Why did the Big XII decide not to pursue a similar option in order to maintain the OU-Nebraska series? I recently discussed this question with Daily Oklahoman columnist Barry Tramel, an outspoken advocate of restoring the OU-Nebraska series to an annual fixture. According to Tramel the old Big Eight rivalry posed two major problems for the new conference alignment. Firstly, the game had traditionally been scheduled for late November since it almost invariably constituted a de facto conference championship play-off. In that slot the fixture garnered enormous national interest and large TV ratings. The new two-division format generated the distinct possibility Nebraska and OU would meet one another in the conference title game not infrequently. In that case a regular season fixture in November would lose the winner-takes-all relevance that had long made it a national staple.

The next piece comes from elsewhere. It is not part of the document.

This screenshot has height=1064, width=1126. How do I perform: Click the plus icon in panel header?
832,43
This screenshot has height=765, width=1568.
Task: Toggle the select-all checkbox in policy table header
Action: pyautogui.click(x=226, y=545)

Secondly, in the mid-1990s little appetite for maintaining the series existed in Norman. The possibility was raised of playing the game as a non-conference fixture on the two years of every four that the schools did not meet in conference play. Nebraska lacks a natural geographic rival and over the long history of Cornhusker football only Oklahoma has provided an annual game against an equally weighted powerhouse. Naturally folks in Lincoln wanted to maintain the annual meeting. But times were hard for OU, which had not won a conference title since 1987. NCAA sanctions and negative publicity resulting from recruiting violations and several high-profile player arrests led to Barry Switzer’s tumultuous and bitter departure in 1988. From 1989 to 1994 Gary Gibbs posted an unimpressive 44-23-2 record with only a single win over each of Nebraska and Texas. 1995 brought the disastrous single season tenure of the fossilized Howard Schnellenberger. John Blake failed to right the ship from 1996 to 1998 with an inglorious 12-22 record. While the 1990s were nothing but unkind to OU Tom Osborne’s Cornhuskers won seven conference and two national championships. Offered an opportunity to drop the Huskers from the schedule two of every four years, Donnie Duncan jumped at the chance. The Big XII replaced OU on Nebraska’s annual November slate with Colorado, the only other team from the old Big Eight that might even attempt to claim anything like national prominence. Suffice to say that this annual rivalry game has thus far failed to match the glory years of the OU-Nebraska series.

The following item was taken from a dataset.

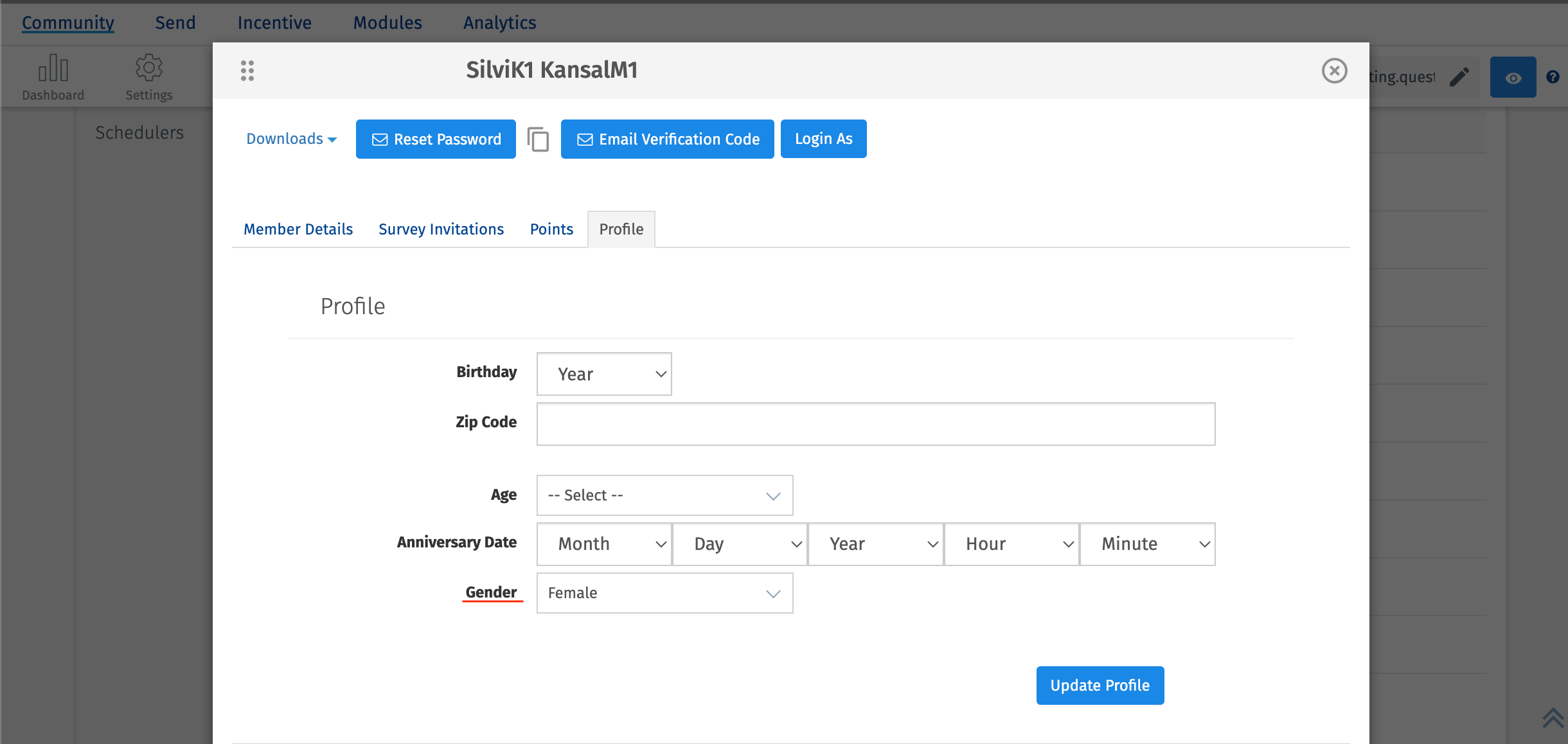The width and height of the screenshot is (1568, 744).
Task: Open the help question mark icon
Action: pyautogui.click(x=1553, y=77)
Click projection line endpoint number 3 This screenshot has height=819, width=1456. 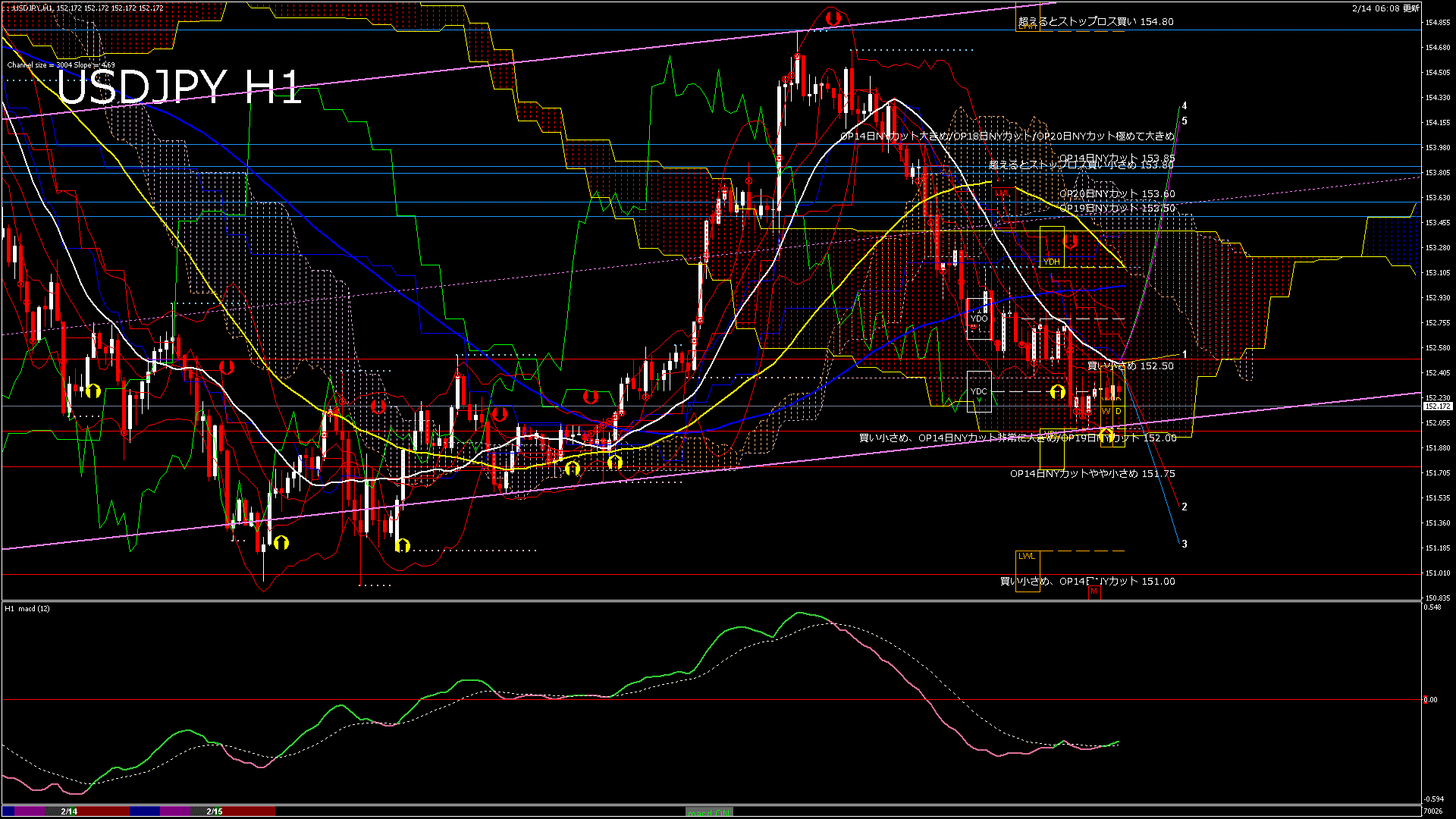click(x=1185, y=544)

Despite his columns appealing to the weight of tradition and the spirit of competition, Tramel does not see any momentum for the idea of restoring the series. Short of adopting Oklahoma State coach Mike Gundy’s highly unpopular and wildly unrealistic suggestion of an eleven-game, round-robin conference schedule [which would obviously mean eliminating the lucrative championship game for which the conference was initially created], there is no chance that OU and Nebraska will play annually anytime soon.

Board of Regents vs. NCAA and the explosion of television coverage for college football that followed have, largely speaking, been good for the game. They have certainly been good to fans, who can now see almost every game of any significance nationally televised somewhere on their dial. But no transition between historical eras is ever without cost. The Big XII omelet involved the breaking of several proverbial eggs. The messy divorce of the old SWC has made life very difficult for several of the former member schools not fortunate enough to be taken along to the new Promised Land.

By comparison to the continued struggles of the football program at once-proud SMU perhaps the downscaling of the OU-Nebraska series is a relatively minor consequence. But anyone who remembers the days when the Big Eight's two great colossus programs perennially crashed into one another at the business end of the AP poll is likely to disagree.